# Descented Bucks



## Genipher (Jun 18, 2018)

I've wanted goats for years. My family and I live in town and if the city approves our animal permit, I'd like to get 2-3 goats.

I've never thought of getting a buck, even though I want to breed for kids and milk, because of the Bucky smell. However, I just found a Craigslist ad for a DESCENTED buck!

I didn't realize that was possible. 

Now I'm wondering if any here have had descented bucks? Does it really make them smell better? Any cons to this?


----------



## Fullhousefarm (Jun 18, 2018)

Hmmmmm. Sounds a little fishy. 

I'm guessing maybe they mean a wether, or castrated male. They don't smell- but of coarse they don't make babies either.

I'd suggest buying goats from a local breeder who is willing to offer stud service as long as you don't add goats from other farms. This is something I do for those who want a few goats and aren't able or don't want to have a buck.


----------



## Latestarter (Jun 18, 2018)

Gotta agree with FullHouse... Not sure how you "de-scent" a buck when most of the smell comes from him urinating all over himself, specifically his face and beard. Evidently the goat ladies go wild for those stink faces.  The stink is really only for a 3-4 month period in the fall/winter when they go into rut. But all that aside, if you'll only want to have a few animals, try to buy from a local breeder who will allow you to bring your girls back to receive stud service. That way all you need is 3-4 does and you'll have less tension, no bucks to worry about, no smell to deal with, can still have goat kids and milk... Life will be GOOD!


----------



## Goat Whisperer (Jun 19, 2018)

Some, when disbudding burn the bud, and do another burn right behind the bud to get the musk gland.
We don't do this, but I know others do.

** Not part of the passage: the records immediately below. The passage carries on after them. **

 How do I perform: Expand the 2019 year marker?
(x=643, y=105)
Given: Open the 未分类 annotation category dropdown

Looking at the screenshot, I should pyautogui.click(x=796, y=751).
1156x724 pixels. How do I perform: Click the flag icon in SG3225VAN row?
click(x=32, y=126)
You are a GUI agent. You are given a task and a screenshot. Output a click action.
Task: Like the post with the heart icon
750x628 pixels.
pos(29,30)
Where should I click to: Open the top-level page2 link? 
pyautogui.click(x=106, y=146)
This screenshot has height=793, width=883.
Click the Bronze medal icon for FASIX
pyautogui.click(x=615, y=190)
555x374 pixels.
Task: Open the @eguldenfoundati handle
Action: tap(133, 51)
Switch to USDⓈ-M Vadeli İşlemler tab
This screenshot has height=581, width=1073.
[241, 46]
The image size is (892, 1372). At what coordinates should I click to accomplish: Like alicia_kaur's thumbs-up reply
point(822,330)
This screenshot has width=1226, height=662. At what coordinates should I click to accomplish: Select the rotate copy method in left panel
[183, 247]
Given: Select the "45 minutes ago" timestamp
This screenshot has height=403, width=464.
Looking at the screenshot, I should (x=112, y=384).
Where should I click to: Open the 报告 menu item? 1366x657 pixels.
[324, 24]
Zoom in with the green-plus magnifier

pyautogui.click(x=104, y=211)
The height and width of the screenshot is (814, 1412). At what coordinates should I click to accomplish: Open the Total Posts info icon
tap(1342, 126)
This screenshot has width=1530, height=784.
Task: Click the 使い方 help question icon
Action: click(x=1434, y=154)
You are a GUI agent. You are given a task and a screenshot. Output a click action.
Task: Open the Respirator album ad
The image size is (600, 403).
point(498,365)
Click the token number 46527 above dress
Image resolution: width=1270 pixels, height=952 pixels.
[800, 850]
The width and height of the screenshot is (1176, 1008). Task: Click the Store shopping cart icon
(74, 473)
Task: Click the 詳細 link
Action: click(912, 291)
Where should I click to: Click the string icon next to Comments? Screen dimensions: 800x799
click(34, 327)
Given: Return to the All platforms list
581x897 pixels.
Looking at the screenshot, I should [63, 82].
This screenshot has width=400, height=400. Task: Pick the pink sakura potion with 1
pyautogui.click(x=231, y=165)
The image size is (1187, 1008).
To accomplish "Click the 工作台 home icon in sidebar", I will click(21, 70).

Some say it helps, other say it doesn't.
Yes, your buck will still pee on himself.

I did a quick search to see if I could find a diagram.
This goat has swollen musk glands. This pic shows where the gland is located.


----------



## Genipher (Jun 19, 2018)

I appreciate the responses, y'all. Thank you!

I looked it up online and it seems to be a thing, like Goat Whisperer showed. Somewhere it said that it's not the urine that makes the bucks stink, but that gland. Of course, I have no clue as I've never had goats before. Seems the urine would smell bad, too!

I figured if this was a real thing and it really helped, there would be folks here who did it. Just like disbudding. Since nobody seems to...

Part of me (the wannabe prepper ) wants to have a buck of my own. The more sensible part of me, however, is screaming to only keep does and find a breeder!

At any rate, I still have time to decide. I'm saving money and trying to get our backyard in order and reading, reading, _reading!!_ to learn all I can before jumping into this. Though, honestly, when I see all the pictures of cute kids, handsome bucks, and beautiful does, I just want to ditch responsibility and dive in headfirst!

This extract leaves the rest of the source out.